It’s about opening the restaurant, running the restaurant and then, in December, closing the restaurant so it’s that journey interspersed with recipes and dishes from over the years.
Q: How have you chosen the recipes for it?
A couple are popular with regulars and a couple are for personal reasons.
There’s a dessert called ‘Fallen Leaves’ which is purely inspired from my father.
I used to be my father’s carer and the last walk we had was through Royden Park. I asked him to help me pick some leaves because I was doing an autumn display on the bar with fallen leaves and acorns.

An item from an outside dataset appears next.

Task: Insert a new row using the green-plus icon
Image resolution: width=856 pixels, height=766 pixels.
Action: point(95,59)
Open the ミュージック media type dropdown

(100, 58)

The week after that he passed away so the dish I came up with was ‘Fallen Leaves’ and that’s quite important to me, so that’s in the book.
Q: When is the book likely to come out?
In the new year, and it’s all on me now. We’ve got a good photographer on board and a good chap doing copywrite to convert my waffle into English so it’ll be nice. Hopefully it’ll give me some closure as well with the restaurant.
Q: So when the restaurant closes in December, is that it?
That’s it for Fraiche [in Oxton], yeah, but Fraiche will move. Fraiche is not dead, just the building.
Q: Have you got somewhere else lined up?
We’re in talks and I can’t say anything. No contracts are signed but I’m looking at something.
Q: What are your ambitions and goals as a chef and restauranteur now?
New horizons. It’ll be 15 years [of Fraiche] this December so no time like the present.
I think I’ve proved enough there so I am looking at a new challenge.